REQUEST A – Decide whether each statement below agrees with the Twitter streaming guide: (i) Tweets can be downloaded from Twitter before a Twitter App is configured. (ii) Step 3 requires checking the “Developer Agreement” checkbox. (iii) Once the application is created, Twitter displays a Consumer Key, a Consumer Secret, an Access Token and an Access Token Secret. For each one, answer yes or no and quote the words from the guide that decide it.
REQUEST B – In the Twitter streaming guide, turn the paragraph beginning "After your application is successfully created" into a short list that keeps its main facts.
REQUEST C – Change the Twitter streaming guide by reproducing the part starting with "Stream twitter data using flume and" and going on through "Twitter App first.", with "tweets" replaced by "posts".

[start PASSAGE]

Streaming Twitter Data using Flume

Stream twitter data using flume and hdfs

In this blog post, we will learn how to stream Twitter data using Flume on CloudxLab

For downloading tweets from Twitter, we have to configure Twitter App first.

Create Twitter App

Step 1

Navigate to Twitter app URL and sign in with your Twitter account

Step 2

Click on “Create New App”

Create New App

Step 3

Provide Name, Description, and Website of your app. Check the “Developer Agreement” checkbox and click on “Create your Twitter Application”

Create an application form

Step 4

After your application is successfully created, Twitter will show Consumer Key, Consumer Secret, Access Token and Access Token Secret. We will need these tokens to get tweets from Twitter. Please do not share these tokens and keys with others.

[end PASSAGE]
[start RAW RECORDS]

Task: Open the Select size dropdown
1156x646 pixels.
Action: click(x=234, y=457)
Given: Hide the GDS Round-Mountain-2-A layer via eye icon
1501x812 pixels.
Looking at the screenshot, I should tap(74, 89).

[end RAW RECORDS]

CORRECT ANSWER A –
(i) No: "For downloading tweets from Twitter, we have to configure Twitter App first."
(ii) Yes: "Check the “Developer Agreement” checkbox and click on “Create your Twitter Application”"
(iii) Yes: "After your application is successfully created, Twitter will show Consumer Key, Consumer Secret, Access Token and Access Token Secret."

CORRECT ANSWER B –
- Once the app is created, Twitter shows four credentials: Consumer Key, Consumer Secret, Access Token and Access Token Secret.
- These tokens are needed to get tweets from Twitter.
- Do not share them with others.

CORRECT ANSWER C –
Stream twitter data using flume and hdfs

In this blog post, we will learn how to stream Twitter data using Flume on CloudxLab

For downloading posts from Twitter, we have to configure Twitter App first.